Starting with the example below:
import time
import numpy as np
import polars as pl
n_index = 1000
n_a = 10
n_b = 500
n_obs = 5000000
df = pl.DataFrame(
{
"id": np.random.randint(0, n_index, size=n_obs),
"a": np.random.randint(0, n_a, size=n_obs),
"b": np.random.randint(0, n_b, size=n_obs),
"x": np.random.normal(0, 1, n_obs),
}
).lazy()
dfs = [
pl.DataFrame(
{
"id": np.random.randint(0, n_index, size=n_obs),
"a": np.random.randint(0, n_a, size=n_obs),
f"b_{i}": np.random.randint(0, n_b, size=n_obs),
"x": np.random.normal(0, 1, n_obs),
}
).lazy()
for i in range(50)
]
res = [
df.join(
dfs[i], left_on=["id", "a", "b"], right_on=["id", "a", f"b_{i}"], how="inner"
)
.groupby(["a", "b"])
.agg((pl.col("x") * pl.col("x_right")).sum().alias(f"x_{i}"))
for i in range(50)
]
The task is really processing different dataframes, do some computations on them and then join back together all results. The code above constructs res
which contains all results as a list
.
As for joining back together the results, I tried two options as follows.
Option 1:
start = time.perf_counter()
res2 = pl.collect_all(res)
res3 = res2[0]
for i in range(1, 50):
res3 = res3.join(res2[i], on=["a", "b"])
time.perf_counter() - start
Option 2:
start = time.perf_counter()
res4 = res[0]
for i in range(1, 50):
res4 = res4.join(res[i], on=["a", "b"])
res4 = res4.collect()
time.perf_counter() - start
Option 1 does collect_all
first and then joines all individual dataframes.

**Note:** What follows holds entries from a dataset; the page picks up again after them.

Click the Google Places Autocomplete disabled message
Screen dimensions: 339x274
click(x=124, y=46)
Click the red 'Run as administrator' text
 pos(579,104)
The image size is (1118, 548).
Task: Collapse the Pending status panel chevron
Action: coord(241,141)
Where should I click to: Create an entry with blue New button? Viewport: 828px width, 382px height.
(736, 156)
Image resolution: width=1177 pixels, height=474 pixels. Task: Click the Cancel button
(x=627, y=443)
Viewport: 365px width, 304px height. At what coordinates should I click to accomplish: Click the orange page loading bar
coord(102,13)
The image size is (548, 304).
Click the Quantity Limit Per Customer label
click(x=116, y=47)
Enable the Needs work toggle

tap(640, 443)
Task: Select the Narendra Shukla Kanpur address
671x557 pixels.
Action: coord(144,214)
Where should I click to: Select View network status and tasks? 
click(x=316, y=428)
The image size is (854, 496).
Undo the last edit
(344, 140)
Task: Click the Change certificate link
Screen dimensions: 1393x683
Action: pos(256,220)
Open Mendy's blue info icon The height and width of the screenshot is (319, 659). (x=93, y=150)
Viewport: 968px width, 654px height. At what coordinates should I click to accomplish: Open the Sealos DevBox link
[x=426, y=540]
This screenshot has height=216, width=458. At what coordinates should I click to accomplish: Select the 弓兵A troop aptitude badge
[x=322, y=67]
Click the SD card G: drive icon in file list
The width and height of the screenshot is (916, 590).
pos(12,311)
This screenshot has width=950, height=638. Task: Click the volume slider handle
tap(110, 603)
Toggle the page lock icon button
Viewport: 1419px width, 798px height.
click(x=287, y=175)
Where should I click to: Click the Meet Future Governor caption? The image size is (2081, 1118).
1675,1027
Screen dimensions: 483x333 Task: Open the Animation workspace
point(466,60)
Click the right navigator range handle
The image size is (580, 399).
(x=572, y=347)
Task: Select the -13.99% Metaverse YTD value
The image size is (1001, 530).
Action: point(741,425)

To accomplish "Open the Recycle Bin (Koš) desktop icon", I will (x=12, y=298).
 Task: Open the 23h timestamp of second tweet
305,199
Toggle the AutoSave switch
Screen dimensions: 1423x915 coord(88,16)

Option 2 just does all things in an entirely lazy way and performs collect
at the very end.
As far as I know, collect
will do optimizations under the hood and I should expect option 1 and option 2 have similar performance. However, my benchmarking results show that option 2 takes twice as long as option 1 (21s vs. 10s on my system with 32 cores).
So, is this behavior kind of as expected? Or are there some inefficiencies about the approach I took?
One good thing about option 2 is that it is entirely lazy and it is a preferable approach in a case where we want to have an API which is entirely lazy and return a lazy dataframe and let users determine what to do next. But, from my experiment, performance is sacrificed by a lot. So, wondering if is there a way to do something like option 2 without sacrificing performance (performance comparable to option 1)?